* Job A
Answer these questions from the discussion of Python tooling and typing:
(i) For how many years has the commenter who writes "these screams were never heard" been using Python?
(ii) What name does a commenter give to the dependency problem in the Java world?
(iii) According to the final comment, in which languages do variables exist at runtime?
* Job B
Resume the discussion of Python tooling and typing after its last comment by writing the next reply in the thread.

* start Document excerpt *

This is the truth right here. The issues are with people using (not officially) deprecated tools and workflows, plus various half baked scripts that solved some narrow use cases.


All is well, then, one day, you have to update one library.

Some days later, in some woods or cave, people will hear your screams of rage and despair.


Been using python for 15 years now, and these screams were never heard.

Dev/test with relaxed pip installs, freeze deployment dependencies with pip freeze/pip-tools/poetry/whateveryoulike, and what's the problem?


same here. Been using python/pip for 10+ years and this was never a problem. In the java world, there is jar hell, but it was never a crippling issue, but a minor annoyance once a year or so.

In general, is dependency management such a massive problem it is made to be on HN? Maybe people here are doing far more complex/different things than I've done in the past 20 years


Guessing that folks who write such things are lacking sysad skills like manipulating paths, etc.

It does take Python expertise to fix other issues on occasion but they are fixable. Why I think flags like ‘pip —break-system-packages’ are silly. It’s an optimization for non-users over experienced ones.


Deps in CPython are more about .so/.dll problem, not much can be done since stuff happens outside python itself.


The shitshow that is python tooling is one of the reasons I prefer java jobs to python jobs when I can help it. Java got this pretty right years and years and years earlier. Why are python and javascript continuing to horse around playing games?


Optional static typing, not really. Those type hints are not used at runtime for performance. Type hint a var as a string then set it to an init, that code still gonna try to execute.


> Those type hints are not used at runtime for performance.

This is not a requirement for a language to be statically typed. Static typing is about catching type errors before the code is run.

> Type hint a var as a string then set it to an int, that code still gonna try to execute.

But it will fail type checking, no?


The critique is that "static typing" is not really the right term to use, even if preceded by "optional". "Type hinting" or "gradual typing" maybe.

In static typing the types of variables don't change during execution.


If there’s any checking of types before program runs then it’s static typing. Gradual typing is a form of static typing that allows you to apply static types to only part of the code.

I’m not sure what you mean by variables not changing types during execution in statically typed languages. In many statically typed languages variables don’t exist at runtime, they get mapped to registers or stack operations. Variables only exist at runtime in languages that have interpreters.

* end Document excerpt *
* start Information shown *

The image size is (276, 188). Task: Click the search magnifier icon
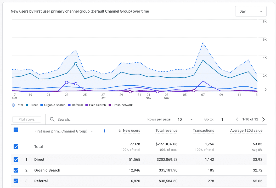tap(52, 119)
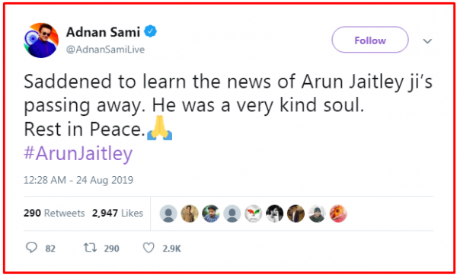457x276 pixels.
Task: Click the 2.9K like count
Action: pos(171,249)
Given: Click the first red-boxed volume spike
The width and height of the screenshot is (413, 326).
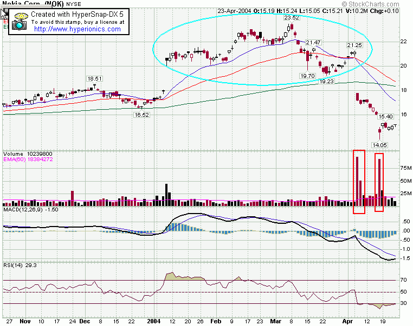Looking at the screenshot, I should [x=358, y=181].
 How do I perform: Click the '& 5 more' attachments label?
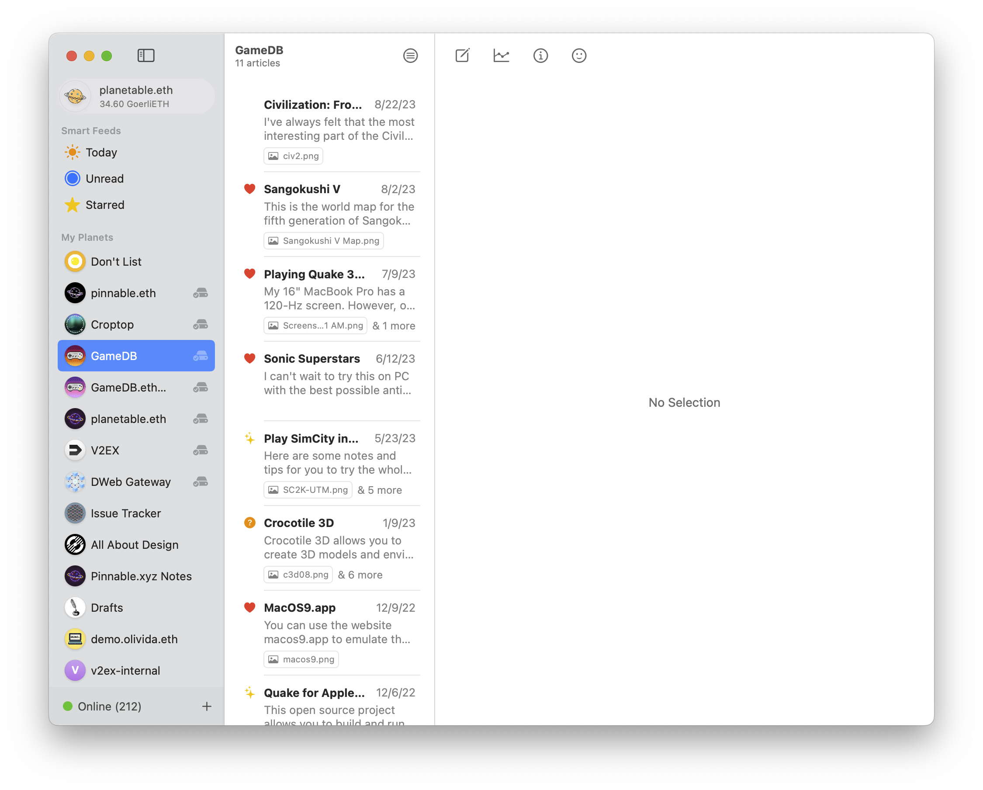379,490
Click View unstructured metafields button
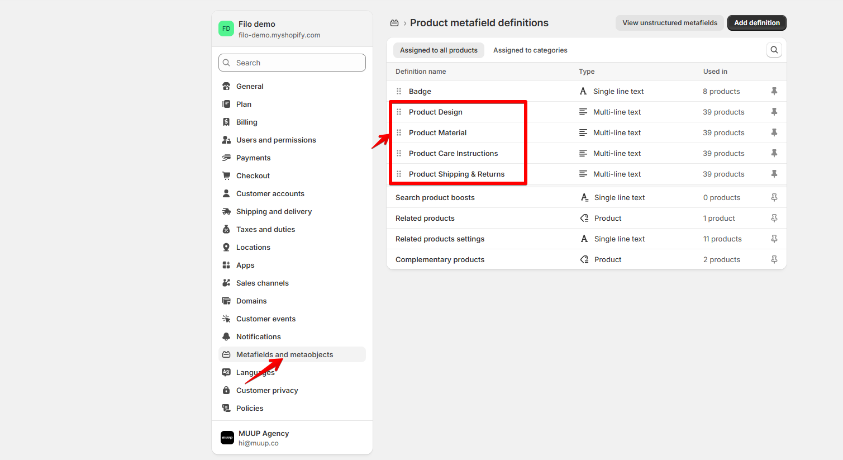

* end Information shown *
* start Information shown *

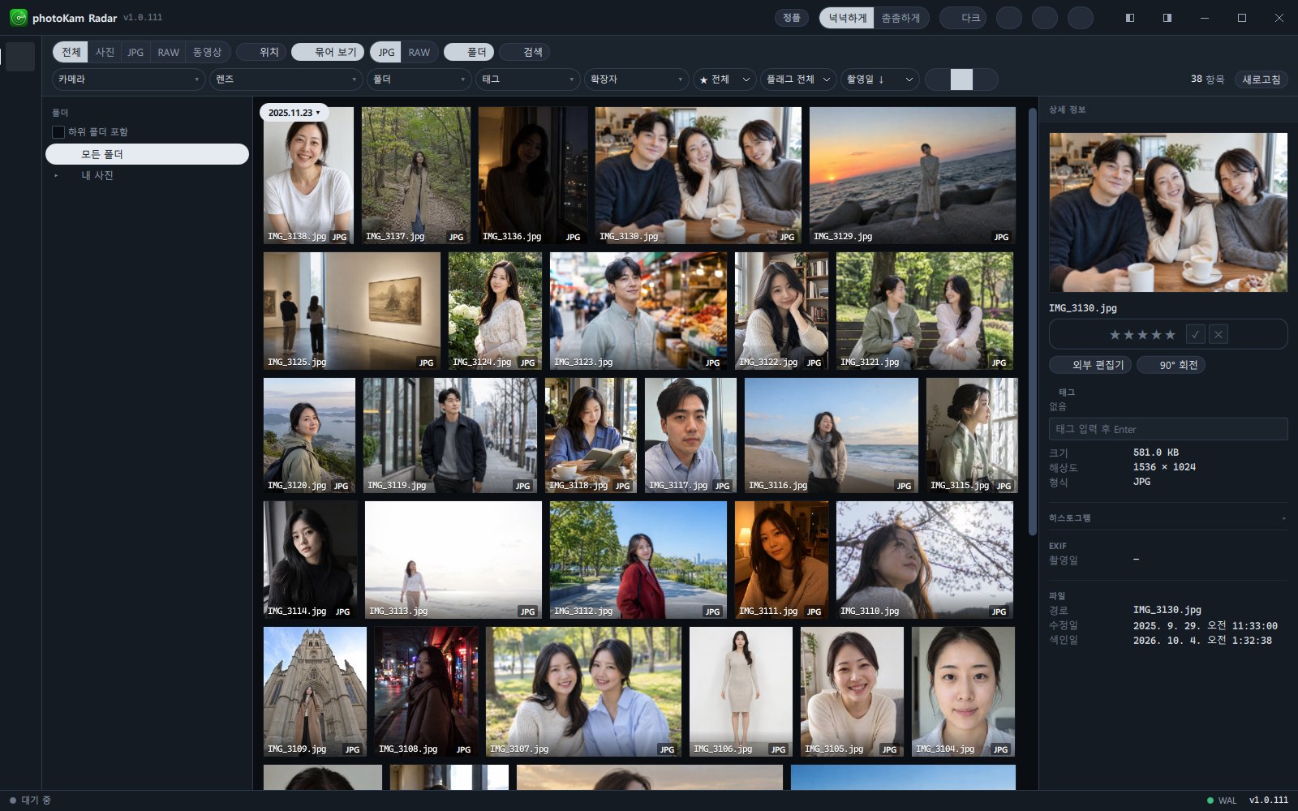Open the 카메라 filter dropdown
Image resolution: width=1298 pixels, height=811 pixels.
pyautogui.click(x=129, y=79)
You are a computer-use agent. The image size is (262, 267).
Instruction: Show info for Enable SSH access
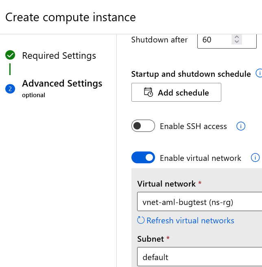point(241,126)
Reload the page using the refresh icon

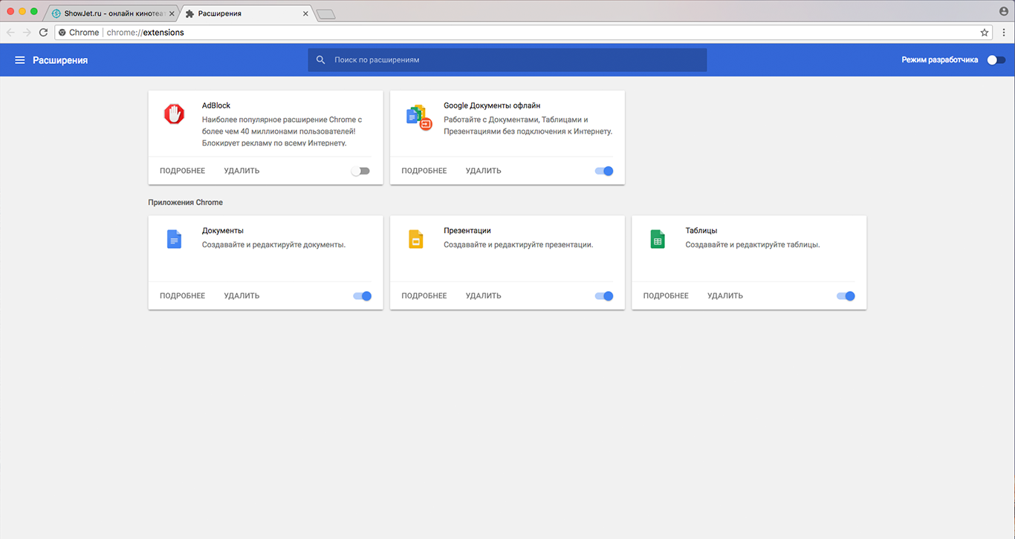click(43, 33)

* end Information shown *

* Task response A
(i) 15 years.
(ii) Jar hell.
(iii) Languages that have interpreters.

* Task response B
Aside from that, many statically typed languages have a way to declare dynamically typed variables, e.g. the dynamic keyword in C#. Or they have a way to declare a variable of a top type e.g. Object and then downcast.


'dynamic' in C# is considered a design mistake and pretty much no codebase uses it.

On the other hand F# is much closer to the kind of gradual typing you are discussing.


Python is dynamically typed because it type-checks at runtime, regardless of annotations or what mypy said.


Is java dynamically typed as well, then? It does reify generics, so only some part is type checked, what is the level at which it is statically/dynamically typed?


Yeah Java is partially dynamically typed. I think we can safely conclude that all practical languages are hybrids where some of the type checking is done by the compiler and some of the type checking is deferred to the runtime.

Then when we call a language statically typed we mean most of the type checking is usually done statically. Dynamic type checking is the exception, not the rule.

Even in dynamically typed languages like Python, some of the type checking may be done by an optimizer in the compilation stage. The runtime type check guarding some operations may be removed, because the optimizer decides it knows the types of the values involved once and for all.


That’s not really “the definition”. Different type systems can express different properties about objects, and there are absolutely cases that something changes about a type.

E.g. in structural typing, adding a new field will change the type to a subtype. Will it make any structural typed language non-static?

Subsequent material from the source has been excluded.